To Whom It May Concern: A Letter from a Levaquin Injury Victim

To Whom It May Concern,

My name is John Fratti. I work for the Food and Drug Administration as an FDA Patient Representative for Drug Safety. It is a paid part-time position. I am unable to work a full-time job. I have sustained injuries from being prescribed Levaquin, a fluoroquinolone antibiotic. I have documented nerve, tendon, and central nervous system damage. To give a brief background,  I was a pharmaceutical sales representative for over seven years and had a master’s degree. I was healthy and athletic until I was prescribed Levaquin in 2005. I haven’t been the same since. I have lost over $250,000 in lost wages and another $30,000 in out of pocket medical and insurance costs. The finacial loss pales in comparison to the physical suffering that I have endured for the last six years of my life. I now have to take several strong prescription pain medications for my injuries. I never took anything prior to Levaquin. 

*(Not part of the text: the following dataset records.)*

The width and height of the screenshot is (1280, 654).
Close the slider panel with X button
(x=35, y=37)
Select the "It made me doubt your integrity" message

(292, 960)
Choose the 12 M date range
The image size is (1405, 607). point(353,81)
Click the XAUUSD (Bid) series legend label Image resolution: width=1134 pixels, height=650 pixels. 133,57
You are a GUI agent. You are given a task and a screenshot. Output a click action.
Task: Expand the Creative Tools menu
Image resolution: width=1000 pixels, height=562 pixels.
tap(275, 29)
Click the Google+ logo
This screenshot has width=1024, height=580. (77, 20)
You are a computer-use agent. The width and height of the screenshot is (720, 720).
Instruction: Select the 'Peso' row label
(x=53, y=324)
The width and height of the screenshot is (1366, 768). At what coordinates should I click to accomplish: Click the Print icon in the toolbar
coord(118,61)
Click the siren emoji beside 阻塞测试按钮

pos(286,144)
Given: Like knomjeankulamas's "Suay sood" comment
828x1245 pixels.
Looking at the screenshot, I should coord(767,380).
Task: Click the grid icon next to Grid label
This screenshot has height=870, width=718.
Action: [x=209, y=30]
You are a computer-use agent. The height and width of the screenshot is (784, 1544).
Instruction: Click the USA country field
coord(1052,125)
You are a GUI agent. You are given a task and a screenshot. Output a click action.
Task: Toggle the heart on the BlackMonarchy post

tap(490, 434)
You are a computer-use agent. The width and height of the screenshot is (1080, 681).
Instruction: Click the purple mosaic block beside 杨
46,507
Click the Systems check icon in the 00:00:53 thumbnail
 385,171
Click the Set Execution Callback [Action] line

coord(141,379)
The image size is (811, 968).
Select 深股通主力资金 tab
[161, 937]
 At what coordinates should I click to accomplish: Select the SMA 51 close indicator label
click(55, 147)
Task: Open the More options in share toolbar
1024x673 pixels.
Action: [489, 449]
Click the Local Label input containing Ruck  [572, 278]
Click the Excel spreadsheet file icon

What has happened to me and a significant number of other people from Levaquin and other fluoroquinolone antibiotics is tragic. Approximately half of the fluoroquinolone antibiotics that were once on the market have now been removed from clinical practice due to their severe toxicities. Examples include Trovan, Tequin, Omniflox, and Zagam. This antibiotic toxicity affects not only the person injured/disabled, it also affects the rest of the family. provides a good overview on this subject.   

I made a difficult trip to the FDA to present my documentation on Levaquin toxicity. The injuries and disability from Levaquin is a cost that is being passed on from the manufacturer to the general public.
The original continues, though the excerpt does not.